Raw data Block Start

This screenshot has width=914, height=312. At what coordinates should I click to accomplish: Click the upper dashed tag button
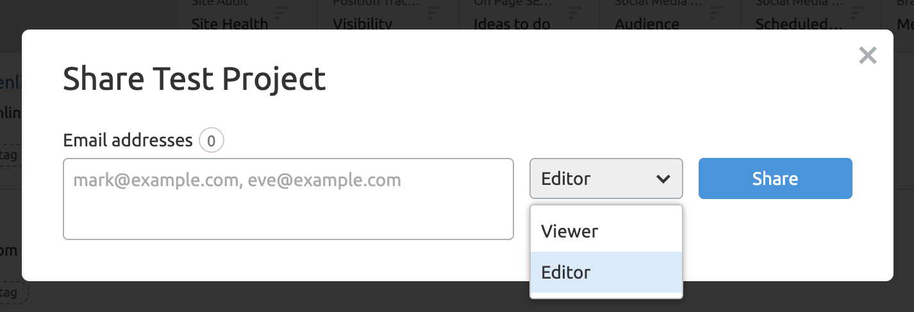pyautogui.click(x=11, y=155)
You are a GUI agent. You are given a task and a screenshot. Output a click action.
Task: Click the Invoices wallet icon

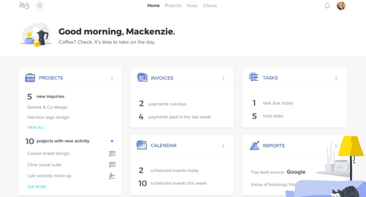pyautogui.click(x=142, y=78)
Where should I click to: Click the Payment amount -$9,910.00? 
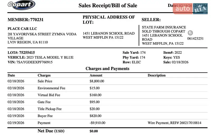[x=97, y=123]
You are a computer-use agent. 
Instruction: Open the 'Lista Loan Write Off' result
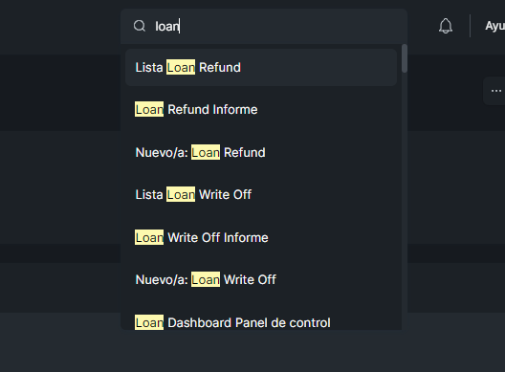[261, 194]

Raw data Block End

» Exercise prompt: From the line that contains "You are a GUI" to the end of the listing, give every line again exactly as written. Leave the pictures out.

» Answer box:
You are a GUI agent. You are given a task and a screenshot. Output a click action.
Task: Click the Invoices wallet icon

pyautogui.click(x=142, y=78)
Where should I click to: Click the Payment amount -$9,910.00? 
[x=97, y=123]
You are a computer-use agent. 
Instruction: Open the 'Lista Loan Write Off' result
[261, 194]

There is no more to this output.